● **Document extract**
In this article, we will discuss some basic arithmetic concepts. We will cover some mathematical concepts under Fractions, Decimals, Percents and Ratios. This article is not a cover-it-all or an introduction to these topics but rather it will address some concepts and properties of these topics.
We will discuss under this subtopic comparison of fractions when the numerators and/or denominators are changed.
Changing numerators, same denominators:
If a> b, then (a/c) > (b/c) (for c > 0) e.g
4/13 > 6/13, 3/50 > 0/50, 8/3 < 14/3
Changing denominators, same numerators:
If a > b, then c/a < c/b (for a > 0, b > 0, c > 0) .
Bigger denominators make fractions smaller e.g.
2/5 > 2/7, 7/24 > 7/36
Changing both denominators and numerators:
If the denominator gets smaller and the numerator gets bigger, then the fraction gets bigger. 3/8 < 4/7 for example.
What if both numerator and denominator are increased.
Note we can increase both by either multiplying with a positive integer or by adding a positive integer.
If we multiply both the numerator and denominator by the same positive integer, we get an equivalent fraction e.g 3/7 (multiply both by 2) = 6/14.
If we add the same positive integer to both the numerator and the denominator, then the resulting fraction is closer to 1 than was the original fraction on the number line. e.g
2/5, if we add 5 to both, we get 7/10. The resulting fraction 7/10 is greater than 2/5 because 2/5 is less than 5/5 or 1.
But what of 5/4, if we add 5 to both, we get 10/9 which is less than 5/4 because 5/4 is greater than 5/5 or 1.
Note in both preceding examples, we added the same number to both numerator and denominator i.e 5 added up, 5 added below, this is where the 1 comes from since 5/5 is 1. And so in both cases, the resultant fractions get closer to 1 on the number line.

● **Collected material**
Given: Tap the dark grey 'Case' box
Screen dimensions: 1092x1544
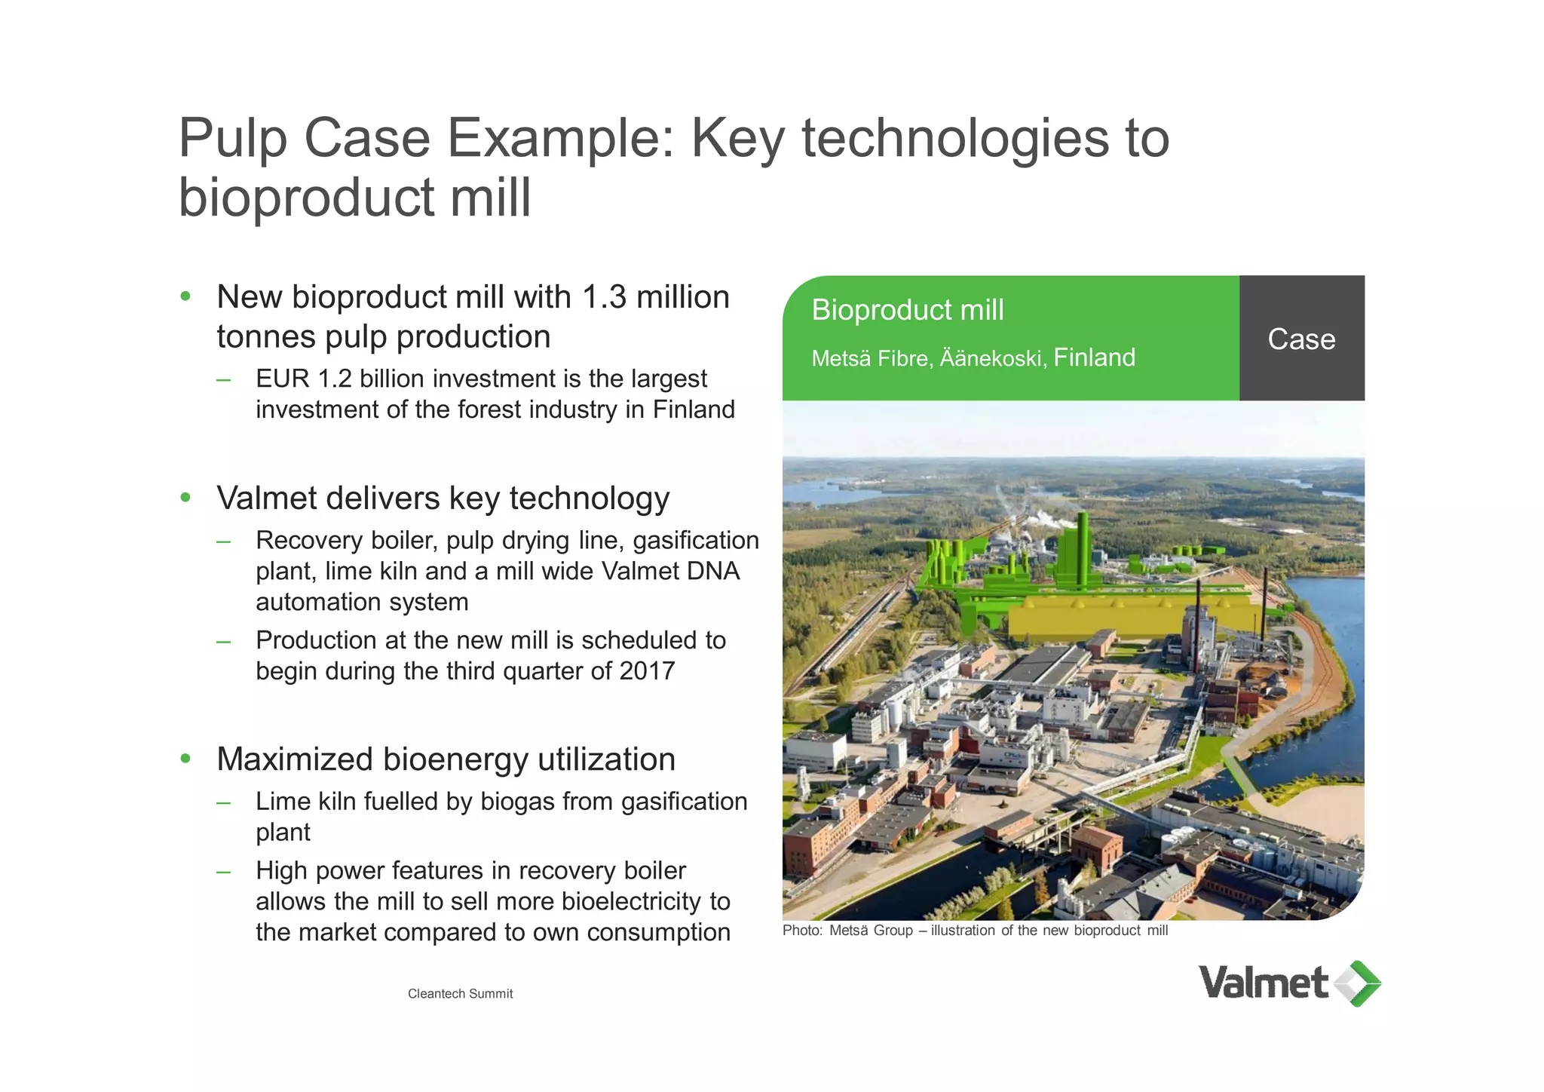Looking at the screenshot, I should (1301, 339).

● **Instructions to follow**
Please print the part of the fractions article that begins at the words "If we add the" and stops after "greater than 5/5 or 1.", keeping every character unchanged.

● **Result**
If we add the same positive integer to both the numerator and the denominator, then the resulting fraction is closer to 1 than was the original fraction on the number line. e.g
2/5, if we add 5 to both, we get 7/10. The resulting fraction 7/10 is greater than 2/5 because 2/5 is less than 5/5 or 1.
But what of 5/4, if we add 5 to both, we get 10/9 which is less than 5/4 because 5/4 is greater than 5/5 or 1.